The nexus was not immediately clear, but luckily I remembered something my colleague Helen Shaw pointed out—the IRS was looking into gift baskets.
While out getting lunch, I noticed people mulling around carrying blue canvas bags adorned with a yellow "IRS Nationwide Tax Forum" logo. Mixed in with the tax crowd was another group of people wearing lanyards around their necks with yellow tags marked "Crew." They were the technicians working on the MTV Video Music Awards.
Then it hit me. The IRS was cracking down on the gift baskets award nominees—such as Shakira, the Red Hot Chili Peppers, and Madonna, in the case of MTV—received from sponsors. The baskets are opulent. For example, stuffed into this year's $100,000-plus Oscar nominee basket—the granddaddy of all gift baskets—were cashmere pajamas, mink false eyelashes, a weekend at Bernardus Lodge in California wine country, $700 worth of Krups kitchen appliances, and more.
According to a press statement released earlier this month by the IRS, the Academy of Motion Picture Arts and Sciences voluntarily approached the government to clarify the tax issues surrounding gift baskets given to stars.

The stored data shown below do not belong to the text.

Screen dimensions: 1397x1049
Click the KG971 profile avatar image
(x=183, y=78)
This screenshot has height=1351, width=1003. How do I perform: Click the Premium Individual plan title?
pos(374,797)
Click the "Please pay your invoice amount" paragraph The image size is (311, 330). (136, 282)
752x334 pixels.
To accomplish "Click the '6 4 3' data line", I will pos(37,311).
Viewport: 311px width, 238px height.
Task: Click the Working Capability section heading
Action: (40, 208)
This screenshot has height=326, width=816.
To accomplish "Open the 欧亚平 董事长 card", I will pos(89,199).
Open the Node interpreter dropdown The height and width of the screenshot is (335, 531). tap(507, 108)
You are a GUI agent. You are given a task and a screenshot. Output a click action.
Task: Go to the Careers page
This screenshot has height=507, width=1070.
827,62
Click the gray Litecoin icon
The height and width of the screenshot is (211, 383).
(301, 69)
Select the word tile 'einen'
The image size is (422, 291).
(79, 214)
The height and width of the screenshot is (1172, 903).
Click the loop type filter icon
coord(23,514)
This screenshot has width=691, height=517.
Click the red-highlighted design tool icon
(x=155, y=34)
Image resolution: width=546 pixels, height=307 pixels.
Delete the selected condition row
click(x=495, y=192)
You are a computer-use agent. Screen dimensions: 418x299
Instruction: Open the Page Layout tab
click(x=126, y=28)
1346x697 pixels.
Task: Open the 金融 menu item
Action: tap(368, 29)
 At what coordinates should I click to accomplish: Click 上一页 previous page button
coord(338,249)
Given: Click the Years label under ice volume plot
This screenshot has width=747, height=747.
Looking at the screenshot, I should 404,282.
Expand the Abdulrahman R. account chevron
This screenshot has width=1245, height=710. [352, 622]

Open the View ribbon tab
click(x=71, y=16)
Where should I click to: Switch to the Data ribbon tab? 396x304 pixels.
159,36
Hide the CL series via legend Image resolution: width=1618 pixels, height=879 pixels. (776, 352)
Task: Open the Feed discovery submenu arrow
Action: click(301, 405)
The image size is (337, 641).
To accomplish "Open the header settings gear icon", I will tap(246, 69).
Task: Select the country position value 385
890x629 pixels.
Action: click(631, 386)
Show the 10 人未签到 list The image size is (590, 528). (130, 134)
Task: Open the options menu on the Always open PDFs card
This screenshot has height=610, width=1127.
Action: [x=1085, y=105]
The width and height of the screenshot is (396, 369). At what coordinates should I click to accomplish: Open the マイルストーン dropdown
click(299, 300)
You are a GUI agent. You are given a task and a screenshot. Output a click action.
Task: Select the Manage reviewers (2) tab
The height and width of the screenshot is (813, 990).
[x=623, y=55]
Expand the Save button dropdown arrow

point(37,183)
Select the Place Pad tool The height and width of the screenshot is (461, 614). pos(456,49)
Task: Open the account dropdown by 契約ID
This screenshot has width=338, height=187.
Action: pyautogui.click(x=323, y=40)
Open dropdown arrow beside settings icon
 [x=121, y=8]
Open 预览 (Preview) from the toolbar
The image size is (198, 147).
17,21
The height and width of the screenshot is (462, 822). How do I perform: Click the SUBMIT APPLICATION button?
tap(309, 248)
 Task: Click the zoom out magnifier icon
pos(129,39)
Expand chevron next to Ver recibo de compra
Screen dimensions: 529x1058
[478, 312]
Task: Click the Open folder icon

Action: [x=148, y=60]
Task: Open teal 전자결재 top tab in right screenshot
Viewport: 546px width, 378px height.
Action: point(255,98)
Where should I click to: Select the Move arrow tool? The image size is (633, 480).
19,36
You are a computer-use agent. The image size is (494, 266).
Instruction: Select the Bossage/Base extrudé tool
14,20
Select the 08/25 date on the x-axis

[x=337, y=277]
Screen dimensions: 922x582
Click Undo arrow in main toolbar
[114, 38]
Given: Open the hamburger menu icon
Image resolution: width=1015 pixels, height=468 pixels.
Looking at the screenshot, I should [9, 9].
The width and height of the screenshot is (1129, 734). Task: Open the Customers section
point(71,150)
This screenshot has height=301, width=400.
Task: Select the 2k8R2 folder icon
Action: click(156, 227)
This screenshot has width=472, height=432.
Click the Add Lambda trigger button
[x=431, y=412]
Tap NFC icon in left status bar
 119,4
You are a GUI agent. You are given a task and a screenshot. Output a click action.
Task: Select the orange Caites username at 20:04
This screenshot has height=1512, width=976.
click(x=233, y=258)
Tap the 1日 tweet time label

In response, the IRS launched an outreach program to the stars, aimed at getting the Philip Seymour Hoffmans of the world to claim the gifts as income, and to encourage gift givers to fill out Form 1099s.
The gift baskets are not treated as gifts under the U.S. Tax Code, says the IRS, because the organizations and merchants who heap the gifts upon stars, "do not do so solely out of affection, respect, or similar impulses for the recipients of the gift bags." Uncle Sam says that, in general, the gifts are taxable income, equal to the fair value of the product or service.
One question remains, however: Are the "gifts" contained in the IRS canvas bags given out at the tax forum taxable? I wonder if anyone has checked into that?